What I got wrong is we don’t live in that world yet.

Almost nobody knows about BSV. Even fewer have BSV they can spend. Onboarding is still a significant problem.

The BSV ecosystem debates endlessly consumer vs prosumer vs enterprise adoption—but the reality is after 12 years Bitcoin still hasn’t had a breakout app. If we’re being fair, a store of value is the closest thing, and DeFi is the second.

But people in BSV know better, they understand what an entire world running on Bitcoin would look like, a better, more fair world.

Which is why I’ve been so excited to be a part of what’s happening in BSV.

From the outside, people think BSVers are scammers. They think by supporting BSV, they’re supporting Craig’s claim to Satoshi, and they’re enabling him. They’re complicit. They think everybody is being financially supported by Calvin (this one might actually be true 😜).

What those people don’t understand is you can have two completely different opinions about Craig/Calvin and Bitcoin, and they don’t need to intersect. After all, Bitcoin enables you to work with people you don’t trust.

If people had to be accountable for everybody using their favorite blockchain….we’d be in trouble.

The reality many don’t want to accept is, Craig is pitch-perfect on Bitcoin. You may not like it, but I bet you couldn’t steelman his view. Almost nobody outside BSV understands BSV, because if they did, they’d instantly join once they understood the implications.

There’s this big debate whether Calvin saved Bitcoin. Does it matter? I’d say so, if he did, he should get the credit. Would Bitcoin have survived without him? Definitely. Would we be in a far worse off spot? Definitely. Calvin has made a significant contribution to Bitcoin, and that’s super respectable.

There’s a lot of people building incredible things on Bitcoin. Bitcoin really does bring out the dreamers.

And for the dreamers, Bitcoin is packed full of surprises.

It’s a software meme that every app evolves until it’s a social network that supports messaging and money—but with Bitcoin, you start there.

A stable protocol is the single most underrated feature of any distributed blockchain. Decentralization is about the decentralization of power, which means removing control from everyone, especially developers. Segwit and Replace-By-Fee fundamentally broke Bitcoin, and if you don’t understand why, you don’t understand Bitcoin. Bitcoin is a balanced economic incentive system, if you change the economic incentives, you’ve changed the system.

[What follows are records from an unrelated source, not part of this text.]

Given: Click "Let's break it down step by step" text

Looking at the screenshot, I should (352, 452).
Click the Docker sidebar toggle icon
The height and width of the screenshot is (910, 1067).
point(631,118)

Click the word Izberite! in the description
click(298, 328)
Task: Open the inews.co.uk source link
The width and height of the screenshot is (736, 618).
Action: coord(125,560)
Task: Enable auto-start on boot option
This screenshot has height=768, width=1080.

0-confirmation is safe and works so well it forces you to readjust your mental model for how global connectivity will evolve when the networking layer is incentivized. Payment channels provide additional off-chain scalability techniques. Instant & realtime Bitcoin is a solved problem. And unlike Lightning, 0-conf helps reduce fees over time, doesn’t reduce the security model of the network, isn’t a strangle fig, doesn’t turn you into an unauthorized money transmitter, doesn’t erase the trail of money laundering, doesn’t need custodial apps, never “fails to route” transactions—it actually works. Lightning was never needed.

The fairest way to scale Bitcoin is to say the market should determine the block size, not a tiny group of developers. Welcome to BSV, happy to have you. Bitcoin scales like nothing you’ve seen before. In 10 years, it bootstrapped a mining industry out of thin air. Creating profit motives to optimize miner performance is something Bitcoin does extremely well.

On BSV, almost all wallets support privacy features like “no address re-use” and some even support more advanced features like “Output Bills coin-splitting”, ways to legally keep your privacy while using Bitcoin without mingling your funds with criminals (what do you think mixers do? or where do you think DeFi yields are coming from?). For a privacy-conscious bunch, BTC sure doesn’t take many measures to protect the privacy of its customers. It’s common to have a single Bitcoin address you re-use over and over, revealing your entire transaction history publicly, and many don’t have any of the privacy features supported by most BSV wallets.

Bitcoin is Turing complete (Craig, right again), which means Bitcoin can run any computation, any smart contract, anything. We never needed Ethereum. Bitcoin is the World Computer. Hope you’ve been brushing up on your Forth.

UTXOs are a brilliant software design that allows Bitcoin transactions (scripts) to be processed in parallel. Ethereum’s global state means every action needs to be performed on every node. Bitcoin could always scale from day one. It initially had a block limit because satoshis didn’t have any value, which made market-based block sizes a DDoS attack vector. This hasn’t been a problem for over 10 years, but it took BSV to push the system (aka use the damn thing).

Proof-of-Work is a consensus model where winners must continually reinvest profits to stay at the bleeding edge to stay competitive. It ensures anybody can join the system, with any consensus changes happening through hard-fork. Proof-of-Stake is a consensus model where winners with the most money determine the rules of the system. As the basis for a global system, one of those sounds fair and one of those doesn’t.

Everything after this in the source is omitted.